═════ RECORDS TO USE

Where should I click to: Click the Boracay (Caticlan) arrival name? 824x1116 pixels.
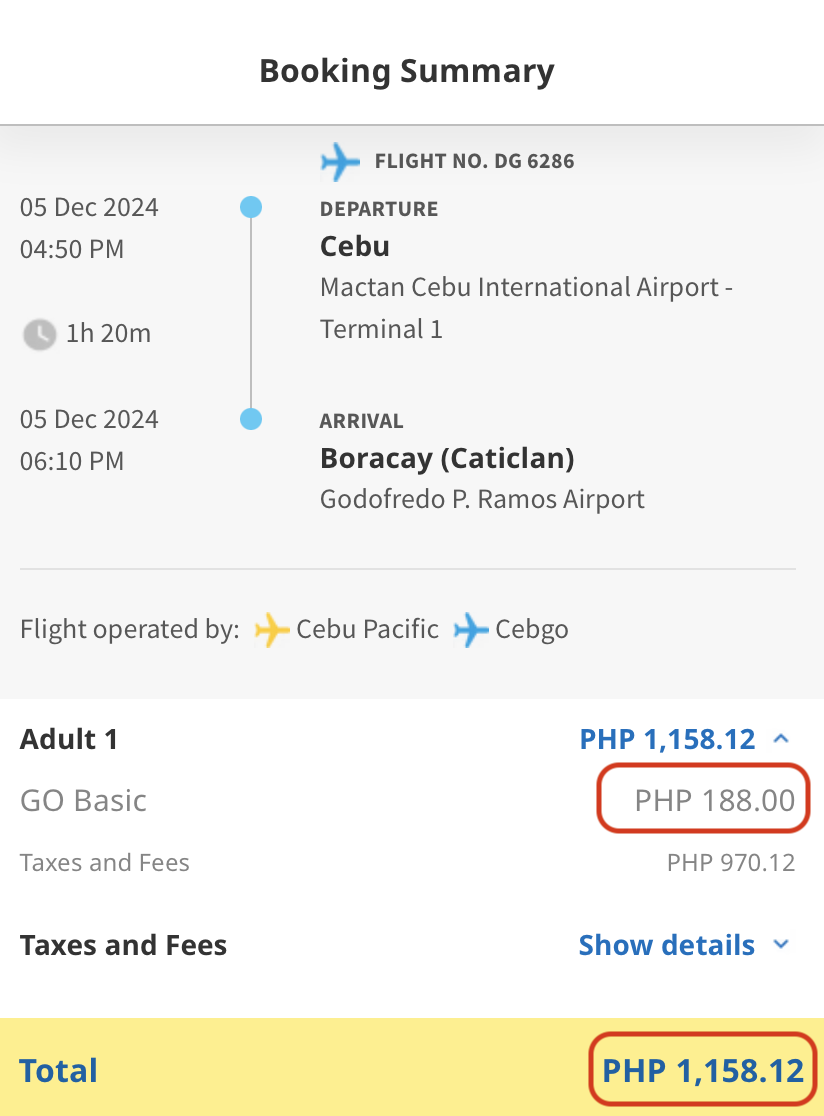coord(447,458)
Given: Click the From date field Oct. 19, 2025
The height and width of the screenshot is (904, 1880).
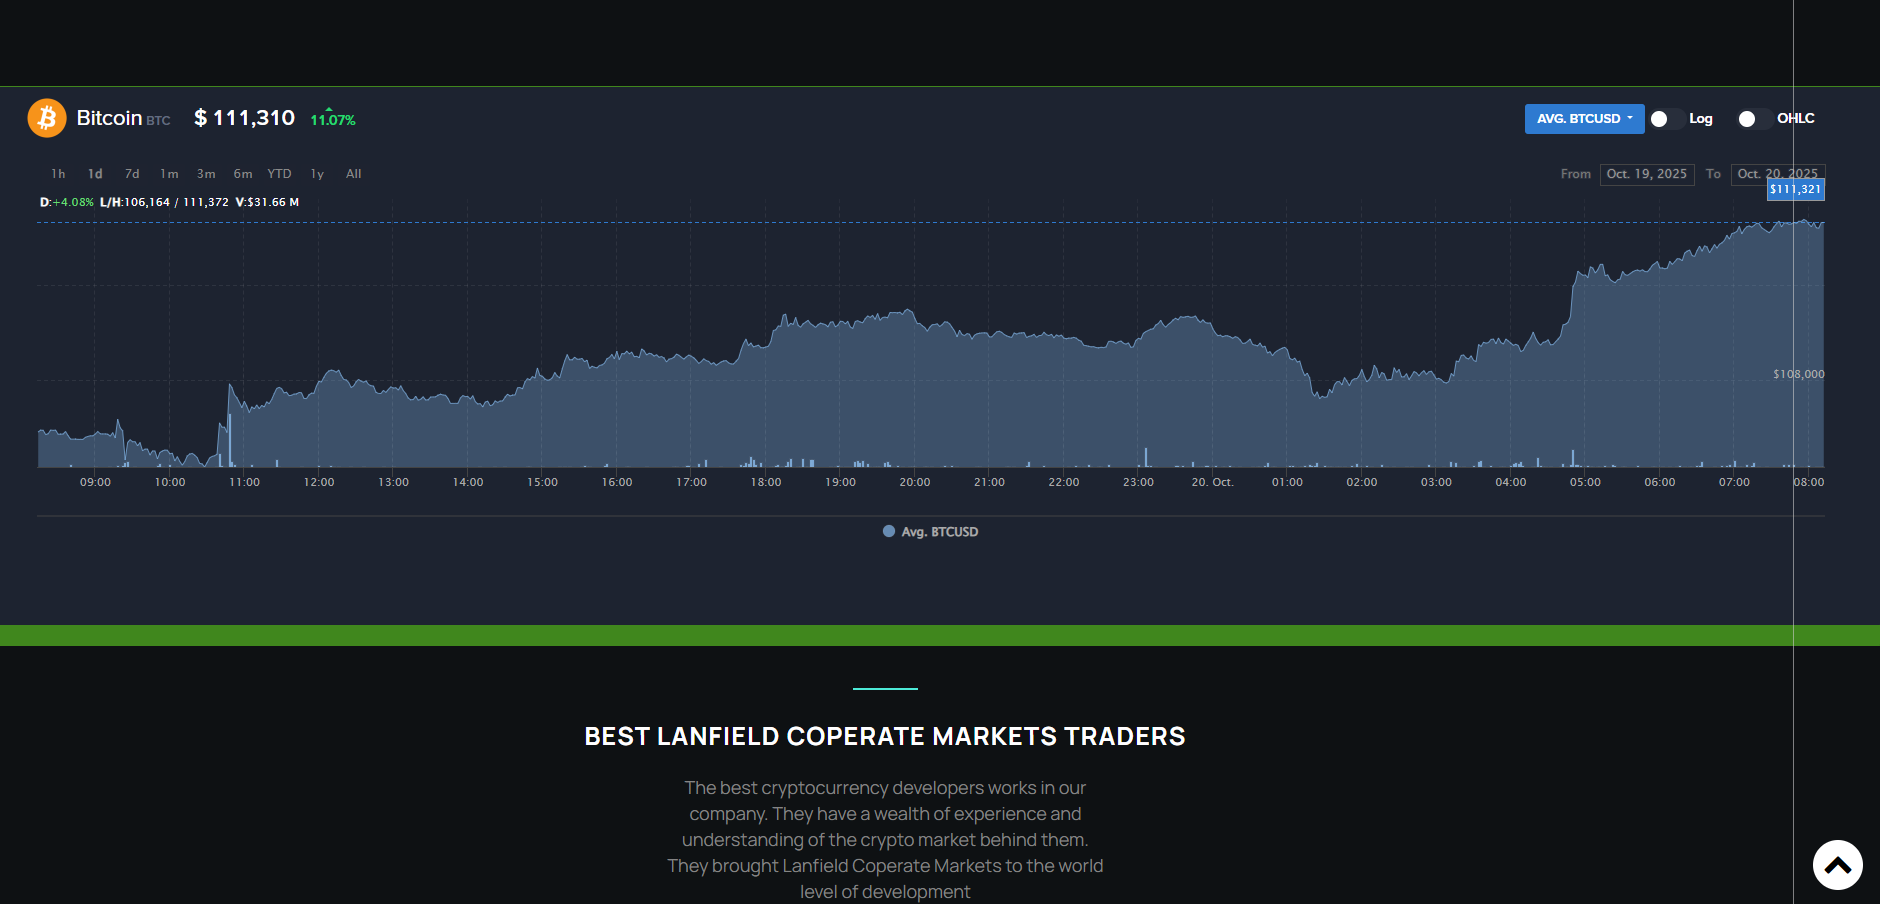Looking at the screenshot, I should point(1646,174).
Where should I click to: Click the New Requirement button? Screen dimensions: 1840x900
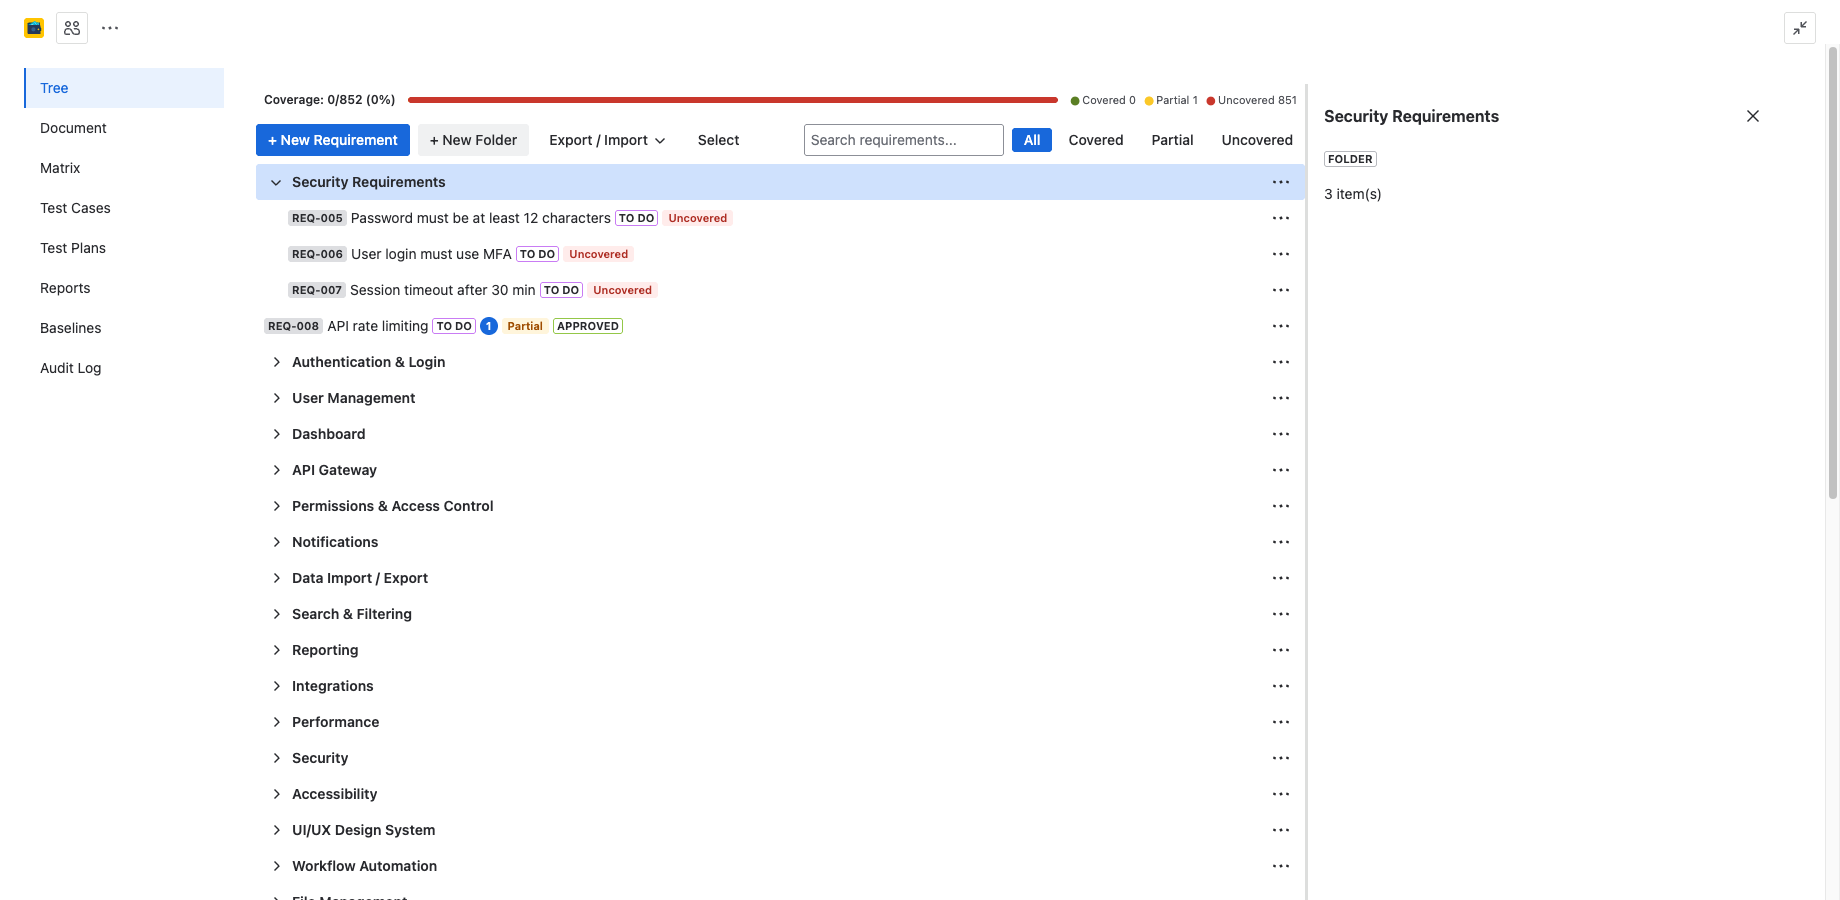pyautogui.click(x=333, y=140)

══════════

WORK INSTRUCTIONS — Please quote the records above exactly, beginning at the line that contains "Where should I click to: Click the New" and ending at their last line. Leave the pictures out.

TASK SOLUTION —
Where should I click to: Click the New Requirement button? Screen dimensions: 1840x900
pyautogui.click(x=333, y=140)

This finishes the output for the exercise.